MAX_INDEL_LENGTH (50 bp) is an appropriate threshold in the middle of an alignment, but it's too small at the ends of alignments. For example, requiring 95% alignment identity, a 10 bp indel and a single SNV (normal individual variation) at the end of contig can cause 50 bp to go unaligned, and so incorrectly be classified as a misassembly rather than a scaffold gap.

I feel that an alignment gap should be classified as a scaffold gap as long as the gap contains more than 10 consecutive Ns, and the alignment blocks to the left and right of the alignment gap are collinear.

from quast.

sjackman avatar sjackman commented on July 23, 2024

If there is an unaligned segment in the middle of a contig, I believe it's detected by this function process_unaligned_part, which increments possible_misassemblies.

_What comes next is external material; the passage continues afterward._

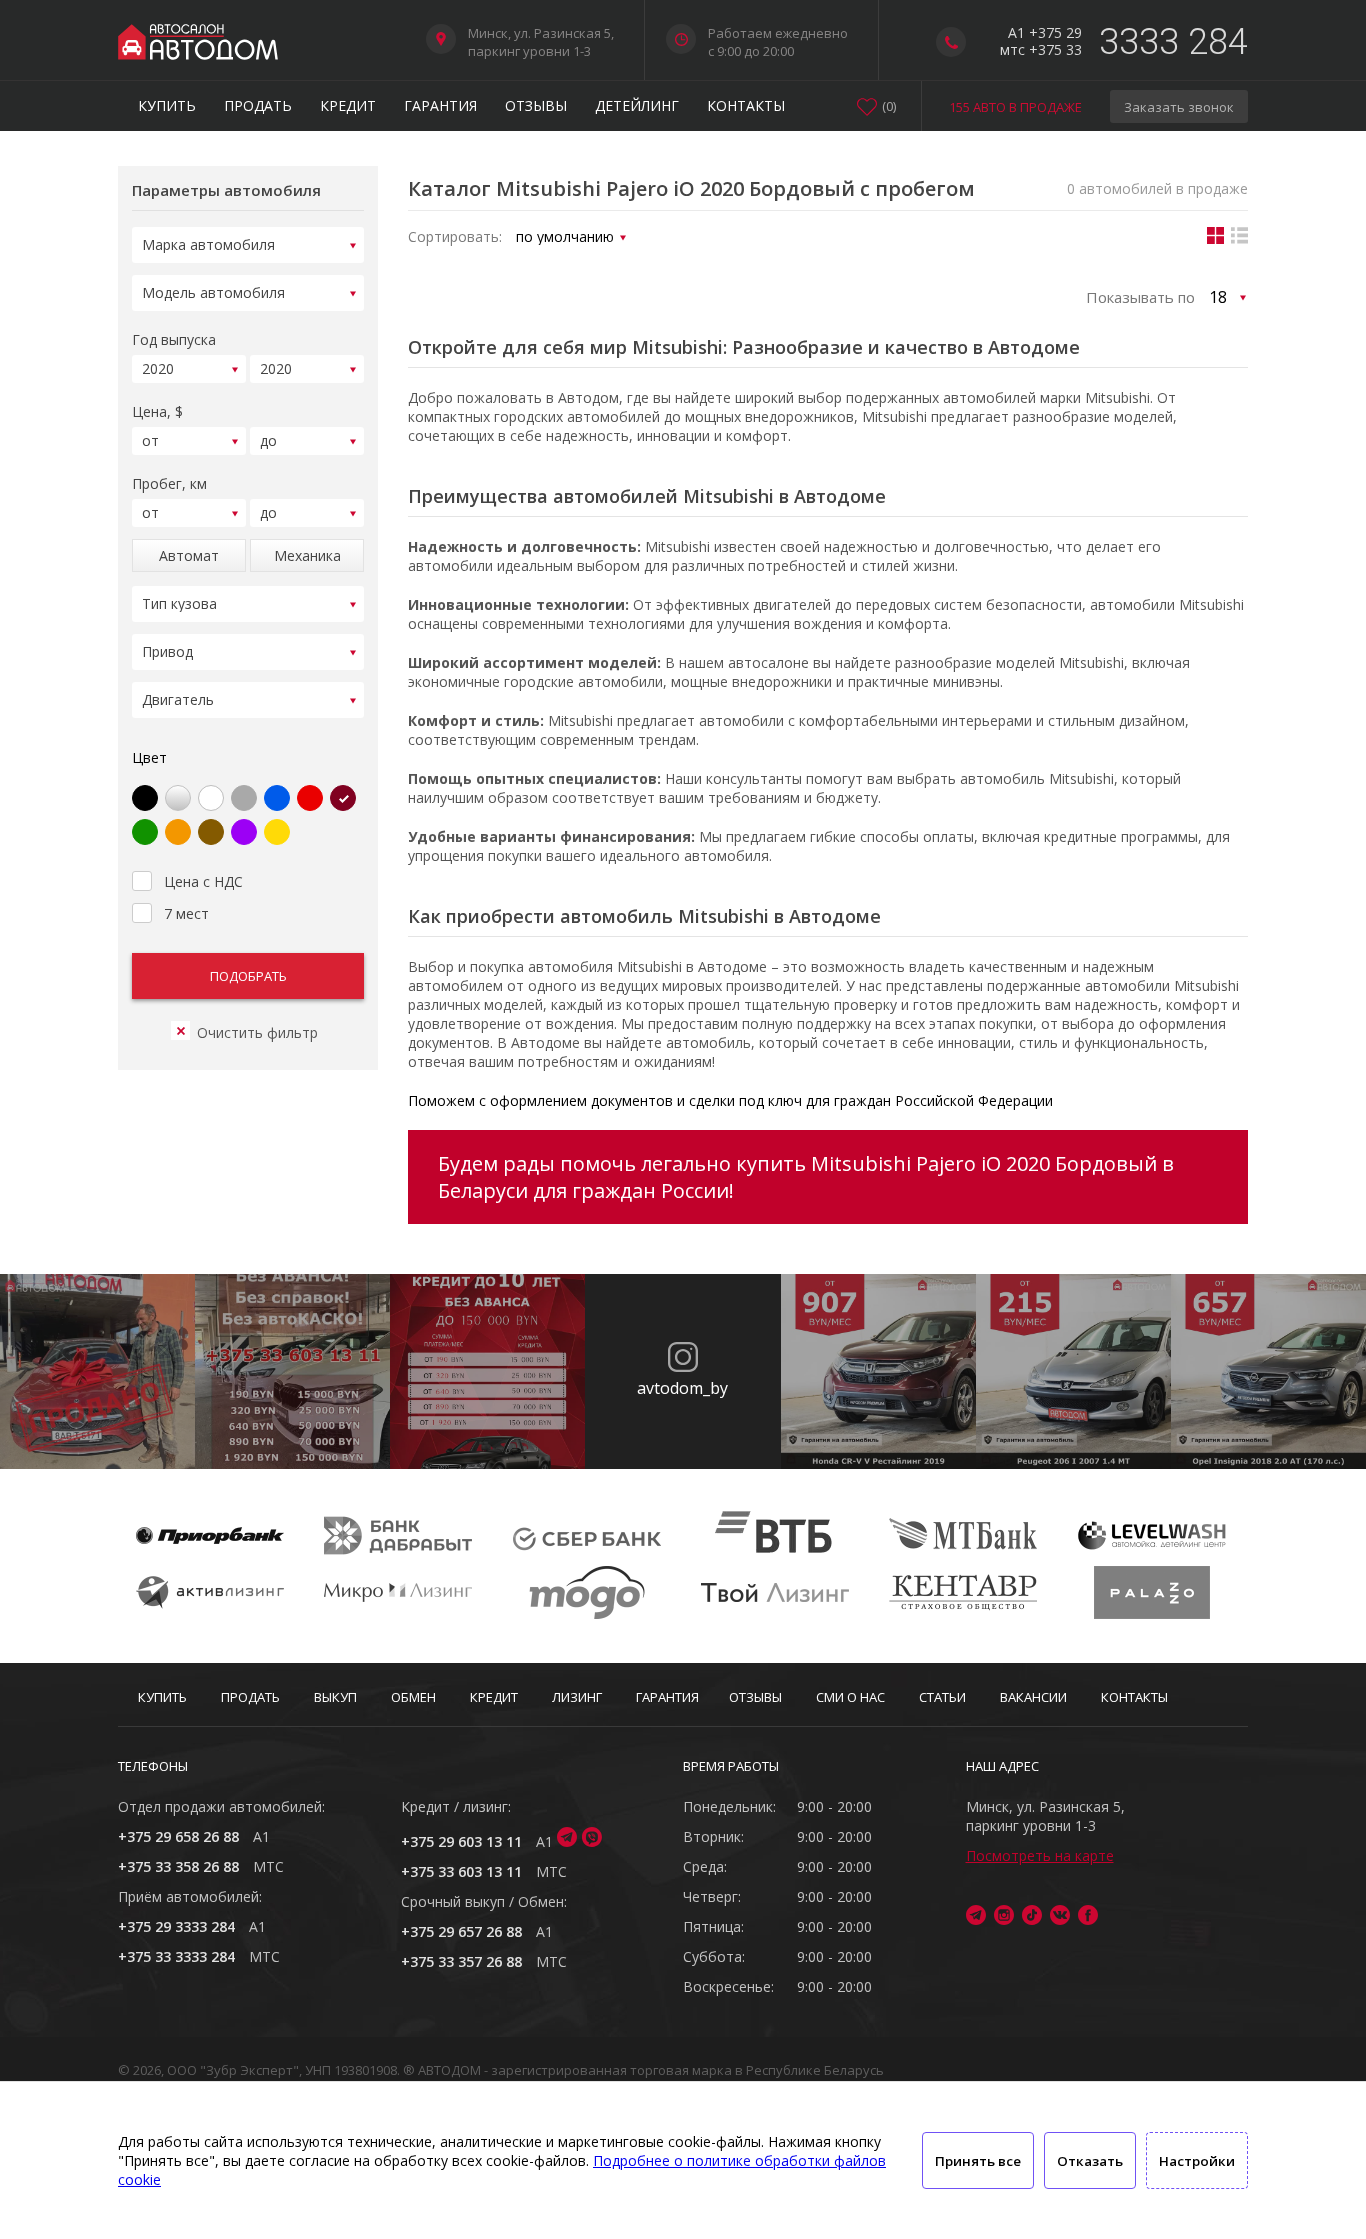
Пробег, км (169, 483)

if count_ns / float(unaligned_len) < qconfig.gap_filled_ns_threshold and unaligned_len - count_ns >= qconfig.unaligned_part_size:
possible_misassemblies = 1

Where does that unaligned part get counted in the metrics? My guess is either # unaligned mis. contigs or unaligned contigs (partial). Which one would it be? Does it also get counted as # misassembled contigs and/or # misassemblies?

from quast.

sjackman avatar sjackman commented on July 23, 2024

even not necessary consecutive, just a single N per 1 kbp

Good catch. I've fixed up my PR #47:

def is_gap_filled_ns(contig_seq, align1, align2):
    gap_in_contig = contig_seq[align1.end(): align2.start() - 1]
    return 'N' * qconfig.Ns_break_threshold in gap_in_contig

from quast.

sjackman avatar sjackman commented on July 23, 2024

gap_in_contig = contig_seq[align1.end(): align2.start() - 1]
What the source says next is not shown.